DÚVIDA
Ah! Se eu pudesse tornar imóvel o tempo,
cegar-me a seus furtivos passos,
não lhe dar ouvidos e deixar de contar
os segundos pelas furiosas pancadas do coração.
No tempo incerto, perscruto os ponteiros incólumes
seguirem enlaçados dentro da noite.
Certos estão de fruírem do reencontro programado
e depois recomeçarem a caminhada lerda e continuada,
tendo os corpos e os espíritos leves como amásios satisfeitos.
Na obstinação de esquadrinhar-lhes
os passos andarilhos abro guarda
para a infâmia odiosa da dúvida.
No hábito dos bares entre os fumos
dos cachimbos adormecidos,
os cálices não adormentam a memória excitada.
Entre o nevoeiro da embriagues,
persigo sombras da mulher que penso se exigir
no abraço de seu amante.
Serpentes entrelaçadas, se entrelaçando...
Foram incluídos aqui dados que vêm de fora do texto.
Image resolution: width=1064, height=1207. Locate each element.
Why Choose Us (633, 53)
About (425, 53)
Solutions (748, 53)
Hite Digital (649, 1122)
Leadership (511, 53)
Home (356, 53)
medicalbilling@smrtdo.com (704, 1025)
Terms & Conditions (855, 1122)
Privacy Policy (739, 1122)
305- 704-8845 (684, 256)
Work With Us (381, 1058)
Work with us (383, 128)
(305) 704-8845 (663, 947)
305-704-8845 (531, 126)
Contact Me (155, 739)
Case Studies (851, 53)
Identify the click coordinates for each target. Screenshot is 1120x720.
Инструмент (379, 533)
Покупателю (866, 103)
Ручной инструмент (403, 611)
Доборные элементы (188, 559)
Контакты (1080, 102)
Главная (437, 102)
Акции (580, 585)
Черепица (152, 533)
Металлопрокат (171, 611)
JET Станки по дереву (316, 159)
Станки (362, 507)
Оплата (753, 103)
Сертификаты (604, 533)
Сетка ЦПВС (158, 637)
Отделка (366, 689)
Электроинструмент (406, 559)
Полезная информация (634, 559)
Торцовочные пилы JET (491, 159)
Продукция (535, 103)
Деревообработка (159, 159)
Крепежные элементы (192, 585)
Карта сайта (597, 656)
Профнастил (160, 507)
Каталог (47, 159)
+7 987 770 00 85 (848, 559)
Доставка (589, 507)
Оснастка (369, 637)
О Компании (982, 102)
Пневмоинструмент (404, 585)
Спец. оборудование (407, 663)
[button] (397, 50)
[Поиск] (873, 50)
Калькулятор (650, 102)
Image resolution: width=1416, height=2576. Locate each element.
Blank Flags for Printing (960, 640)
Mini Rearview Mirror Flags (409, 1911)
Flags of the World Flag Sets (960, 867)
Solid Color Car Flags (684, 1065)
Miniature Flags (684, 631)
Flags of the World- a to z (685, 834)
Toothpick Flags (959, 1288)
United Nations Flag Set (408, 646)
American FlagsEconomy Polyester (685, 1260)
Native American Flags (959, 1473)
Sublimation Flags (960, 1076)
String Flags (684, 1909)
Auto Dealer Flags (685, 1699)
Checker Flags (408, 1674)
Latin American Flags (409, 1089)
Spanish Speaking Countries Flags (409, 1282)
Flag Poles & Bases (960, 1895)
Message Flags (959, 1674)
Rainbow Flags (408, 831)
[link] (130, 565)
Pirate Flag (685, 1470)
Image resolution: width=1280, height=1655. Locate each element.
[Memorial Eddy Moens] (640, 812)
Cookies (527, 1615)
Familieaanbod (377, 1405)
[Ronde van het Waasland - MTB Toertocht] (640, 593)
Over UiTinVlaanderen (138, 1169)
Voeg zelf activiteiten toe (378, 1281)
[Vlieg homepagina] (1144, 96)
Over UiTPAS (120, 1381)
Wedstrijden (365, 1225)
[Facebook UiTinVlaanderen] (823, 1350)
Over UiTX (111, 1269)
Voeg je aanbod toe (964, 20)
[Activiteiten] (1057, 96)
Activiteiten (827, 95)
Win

No leito vazo da mente o desassossego
desenrola-se sem espanejar do espírito
o pensamento: sucumbira ela e seguira vagarosamente
o pérfido olhar do comparte
e nessa hora se enrodilham como no relógio
se desventram os ponteiros?
Fora de mim, tombado, esquecido na taberna entrego-me
ao desespero, à dúvida, à suspeita
de que ela possa dissimular, trair, mentir,
despir as vestes da honestidade
como possivelmente desnuda-se para o amante...
Ah! Como desejo tornar imóvel o tempo
e vê-la chegar na hora certa do jantar!